#### [Document extract]
_ _ _ _

# Microsoft Office for Linux? Could be... check it:



## Alec§taar (Aug 21, 2006)

See my subject-line/title, above first, & then take a peek @ this:

*Microsoft Office for Linux 'inevitable'*

http://www.vnunet.com/vnunet/news/2162570/microsoft-office-linux



* What do YOU think about that?

APK


----------



## wazzledoozle (Aug 21, 2006)

Office is a reason for business to stay with windows, so until the linux user base is large enough to compensate for loss of windows sales, it will stay windows only.

The reason they make it for OSX is because OSX is not a threat, it is a propriety OS on propriety hardware, the users are not/were not going to use windows in the first place. Now with bootcamp, Microsoft may reconsider its OSX Office releases since the users now have the option of dual booting windows.


----------



## strick94u (Aug 23, 2006)

They made it for OSX becuase mac users dont mind paying too much for everything(btw I have it on my mac)But to port it to linux  
no really look Bill I didnt pay for office 2000 you gave me a copy I didnt pay for Office XP I got it from a homeless person, I didnt pay for office 2003 my brother in-law turned me on to a croprate version, I didnt pay for office mac edition (same homless guy) And if you really want me to have a free copy for my linux Pc ill just get it for free also. what are you stupid?


----------

_ _ _ _

#### [Request 1]
Echo the forum thread word for word, starting with "The reason they" and going on through "are you stupid?".

_ _ _ _

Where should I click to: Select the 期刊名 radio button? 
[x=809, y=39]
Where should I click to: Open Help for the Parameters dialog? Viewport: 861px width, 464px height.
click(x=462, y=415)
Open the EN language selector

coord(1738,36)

_ _ _ _

#### [Request 2]
Duplicate the entries exactly, starting with the line with "Where should I click to: Open" and going on through the last line of the entries.

#### [Written solution 1]
The reason they make it for OSX is because OSX is not a threat, it is a propriety OS on propriety hardware, the users are not/were not going to use windows in the first place. Now with bootcamp, Microsoft may reconsider its OSX Office releases since the users now have the option of dual booting windows.


----------



## strick94u (Aug 23, 2006)

They made it for OSX becuase mac users dont mind paying too much for everything(btw I have it on my mac)But to port it to linux  
no really look Bill I didnt pay for office 2000 you gave me a copy I didnt pay for Office XP I got it from a homeless person, I didnt pay for office 2003 my brother in-law turned me on to a croprate version, I didnt pay for office mac edition (same homless guy) And if you really want me to have a free copy for my linux Pc ill just get it for free also. what are you stupid?

#### [Written solution 2]
Where should I click to: Open Help for the Parameters dialog? Viewport: 861px width, 464px height.
click(x=462, y=415)
Open the EN language selector

coord(1738,36)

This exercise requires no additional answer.